# Leveling Exterior Concrete Patio Pad



## Daniel Holzman (Mar 10, 2009)

Based on the photos, this looks like it could either be settlement due to inadequate base preparation, or heave due to freeze thaw, again due to inadequate base preparation. In either case, if you pour a thin layer of concrete or self leveling compound over the existing concrete, you will simply get reflection cracking in the new concrete. The best way to minimize cracking potential would be to remove the existing concrete, and place an adequate base before placing new concrete.

An adequate base generally means at least 12 inches of crushed stone, clean gravel, or coarse sand over natural mineral soil. In cases of really poor existing soil, you may need a deeper base than that.


----------



## jomama45 (Nov 13, 2008)

Everything has a realistic service life, and that combination of patio/sidewalks/additions is well past it's service life.
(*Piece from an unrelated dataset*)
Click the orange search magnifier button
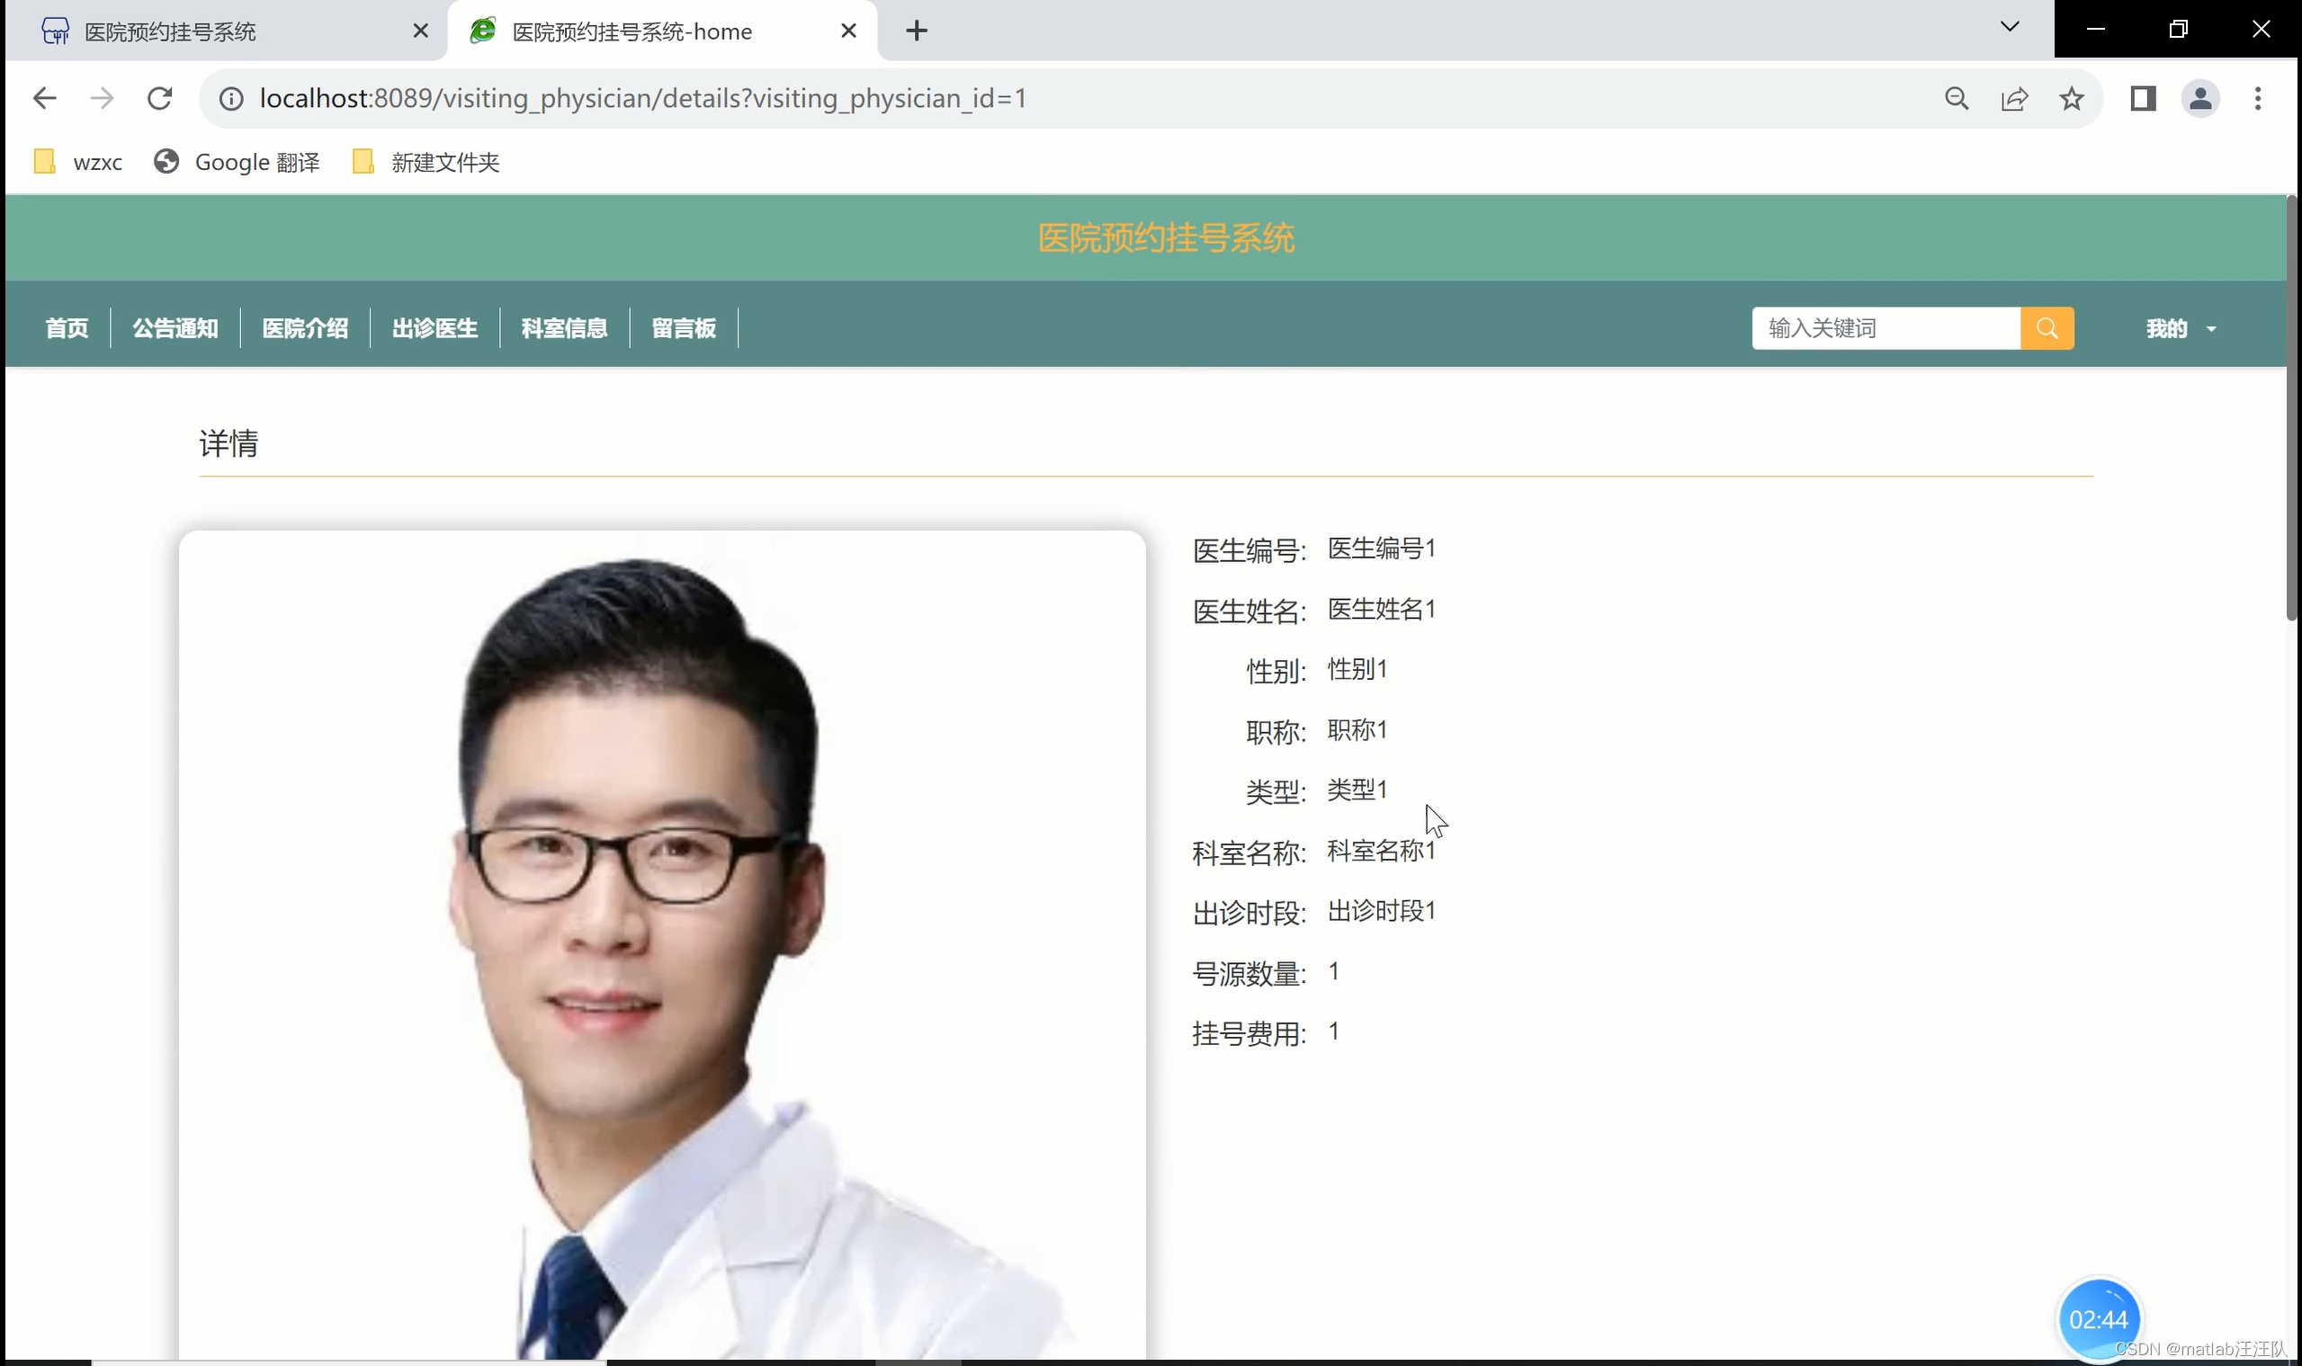Screen dimensions: 2302x1366 (x=2046, y=329)
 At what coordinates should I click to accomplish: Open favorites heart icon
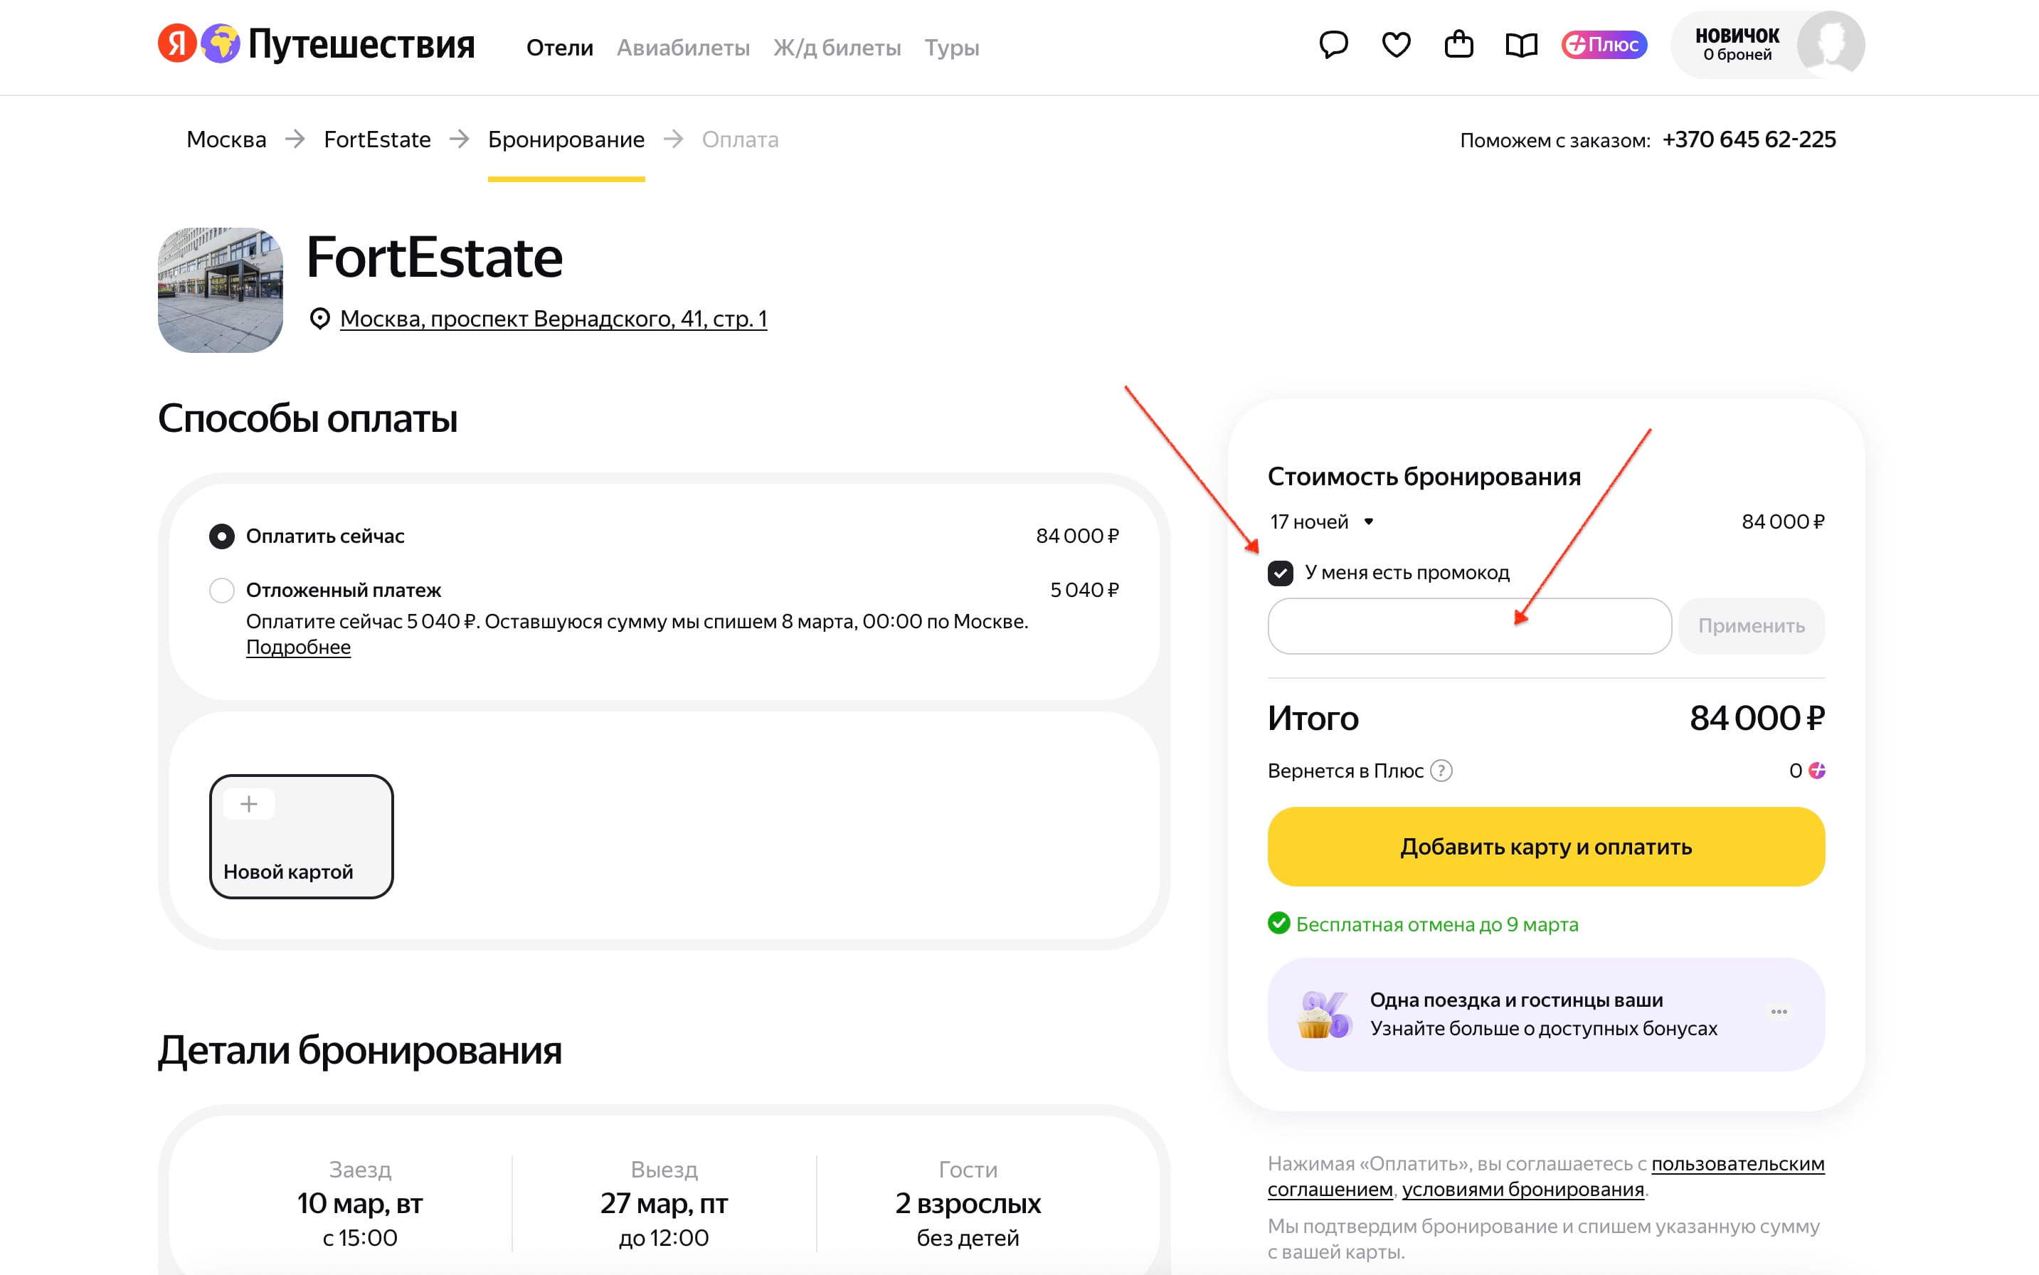click(x=1396, y=45)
There's no simple, cost effective way to limp it along for more than one winter IMO.........


----------



## stadry (Jun 20, 2009)

what about that stuff bill clinton used to line the back of his el camino ? :laughing: believe i heard he said it looked like grass & rhymes w/*** :yes:

your patio's reached its end,,, you could overlay ea individual piece & make 'em look like river stones or flagstone but you could also replace the whole pad for about the same,,, i'd 2nd the latter if i were you :thumbsup:

when AND IF you do replace it, have your guy install a proper joint pattern so you don't wind up w/random cracking


----------